Sources de pression de l’agriculture sur l’Environnement : les risques liés aux engrais azotés

Généralement, on définit le risque comme la possibilité de survenance d'un dommage résultant d'une exposition à un danger ou à un phénomène dangereux. Le risque est la combinaison de la probabilité d’occurrence d’un événement redouté (incident ou accident) et la gravité de ses conséquences sur une cible donnée. Dans le cadre de l’agriculture, il existe un certain nombre de risques intervenant au niveau de l’utilisation d’intrants (engrais, produits phytosanitaires) dans le système de production agricole, de la dissémination des gènes (du fait de l’utilisation d’organismes génétiquement modifiés par exemple), de la biodiversité, de l’érosion des sols, de la sécurité alimentaire, de la santé publique…

L’impact sur l’environnement de certaines pratiques agricoles n’a donné lieu que tardivement à une prise de conscience généralisée. L’agriculture, grande utilisatrice de biens environnementaux tels que l’eau ou le sol, est aussi créatrice de certains d’entre eux comme la diversité des habitats et des paysages.

Mise en évidence il y a plus dans les années, la réelle prise de conscience de la pollution de l'environnement par les pouvoirs publics et les acteurs économiques intervient surtout à partir de la fin des années 80. La dégradation de cette dernière est liée à la présence d'activités humaines qui souillent l'eau utilisée ou déversent dans le milieu naturel des substances polluantes. Les rejets peuvent être domestiques, caractérisées par la présence de bactéries pathogènes, de matières en suspension, de matières organiques (azote, phosphore), industriels (industries agro-alimentaires, sous-produits des industries chimiques et traitement de surface) ou liés à l'activité agricole. C'est ce dernier point que nous allons développer du fait de sa prédominance.

Les dommages environnementaux restaient souvent perçus comme le prix à payer des gains de productivité de l’agriculture. Et rétrospectivement, ces gains de productivité ont été impressionnants : d’une situation de pénurie et de dépendance alimentaire après la guerre, la France est devenue première productrice en Europe de produits agricoles, et deuxième exportatrice dans le monde. Cette croissance a été acquise par la concentration et la spécialisation des exploitations, avec le remembrement et une augmentation de l’utilisation d’intrants (produits phytosanitaires, engrais...).

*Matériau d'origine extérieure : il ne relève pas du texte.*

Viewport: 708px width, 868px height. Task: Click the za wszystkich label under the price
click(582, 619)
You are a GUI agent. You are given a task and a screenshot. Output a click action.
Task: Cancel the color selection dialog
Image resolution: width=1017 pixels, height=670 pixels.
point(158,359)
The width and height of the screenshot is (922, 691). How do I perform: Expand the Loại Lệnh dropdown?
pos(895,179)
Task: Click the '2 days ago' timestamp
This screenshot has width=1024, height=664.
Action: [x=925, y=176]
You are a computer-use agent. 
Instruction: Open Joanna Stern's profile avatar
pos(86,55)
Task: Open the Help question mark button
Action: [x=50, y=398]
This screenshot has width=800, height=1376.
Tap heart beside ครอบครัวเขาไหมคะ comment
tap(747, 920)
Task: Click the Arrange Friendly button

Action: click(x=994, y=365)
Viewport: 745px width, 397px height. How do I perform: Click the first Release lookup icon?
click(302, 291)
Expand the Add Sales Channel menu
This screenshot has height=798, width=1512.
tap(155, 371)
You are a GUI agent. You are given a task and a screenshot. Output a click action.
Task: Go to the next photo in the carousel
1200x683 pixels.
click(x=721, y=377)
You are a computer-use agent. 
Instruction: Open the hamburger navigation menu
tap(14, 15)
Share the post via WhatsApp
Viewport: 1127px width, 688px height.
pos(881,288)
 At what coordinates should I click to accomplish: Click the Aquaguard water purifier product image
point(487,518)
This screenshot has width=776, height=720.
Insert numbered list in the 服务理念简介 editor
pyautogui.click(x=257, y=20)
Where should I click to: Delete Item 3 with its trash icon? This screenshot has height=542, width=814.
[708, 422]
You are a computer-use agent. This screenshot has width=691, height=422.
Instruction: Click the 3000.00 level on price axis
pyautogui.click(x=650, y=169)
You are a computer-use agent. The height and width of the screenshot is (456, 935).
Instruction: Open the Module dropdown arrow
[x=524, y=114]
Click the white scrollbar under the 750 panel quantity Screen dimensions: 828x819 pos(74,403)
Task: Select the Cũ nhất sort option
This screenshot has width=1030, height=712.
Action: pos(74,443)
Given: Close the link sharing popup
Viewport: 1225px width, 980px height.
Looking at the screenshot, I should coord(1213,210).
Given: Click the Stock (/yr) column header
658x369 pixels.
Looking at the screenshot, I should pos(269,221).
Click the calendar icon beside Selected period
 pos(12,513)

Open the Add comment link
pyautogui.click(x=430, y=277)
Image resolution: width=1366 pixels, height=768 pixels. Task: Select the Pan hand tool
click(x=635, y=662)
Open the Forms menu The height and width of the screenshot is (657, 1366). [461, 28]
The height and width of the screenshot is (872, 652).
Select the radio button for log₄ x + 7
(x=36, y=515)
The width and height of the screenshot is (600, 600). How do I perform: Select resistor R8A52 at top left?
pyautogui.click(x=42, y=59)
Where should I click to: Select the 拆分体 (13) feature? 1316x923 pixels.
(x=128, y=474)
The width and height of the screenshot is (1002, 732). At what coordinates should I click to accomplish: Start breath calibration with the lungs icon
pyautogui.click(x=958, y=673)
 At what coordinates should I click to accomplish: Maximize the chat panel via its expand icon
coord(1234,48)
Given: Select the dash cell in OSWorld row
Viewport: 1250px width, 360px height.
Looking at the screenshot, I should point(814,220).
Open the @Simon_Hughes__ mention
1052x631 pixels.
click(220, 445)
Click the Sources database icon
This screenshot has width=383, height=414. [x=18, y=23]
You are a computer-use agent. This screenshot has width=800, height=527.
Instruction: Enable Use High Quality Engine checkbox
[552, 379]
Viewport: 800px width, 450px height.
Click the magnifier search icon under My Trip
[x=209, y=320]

Vraisemblablement, de par la visibilité de leurs impacts, la principale source de pollution dénoncée fut les nitrates. En effet, cette pollution se caractérise par des phénomènes d'eutrophisation (occasionnant une moindre oxygénation des milieux naturels), le développement des marées vertes. Exemple significatif de l'ampleur de la dégradation de l'environnement liée aux nitrates, la Bretagne est classée dans son ensemble en zone vulnérable selon la directive européenne "Nitrates (n°91/676, du 12 décembre 1991) et, en 2000, 71 cantons sont répertoriés comme des Zones d'Excédents Structurels (ZES), c'est-à-dire des zones sur lesquelles plus de 170 kg d'azote d'origine animale sont apportés par hectare (voir lien externe ressource).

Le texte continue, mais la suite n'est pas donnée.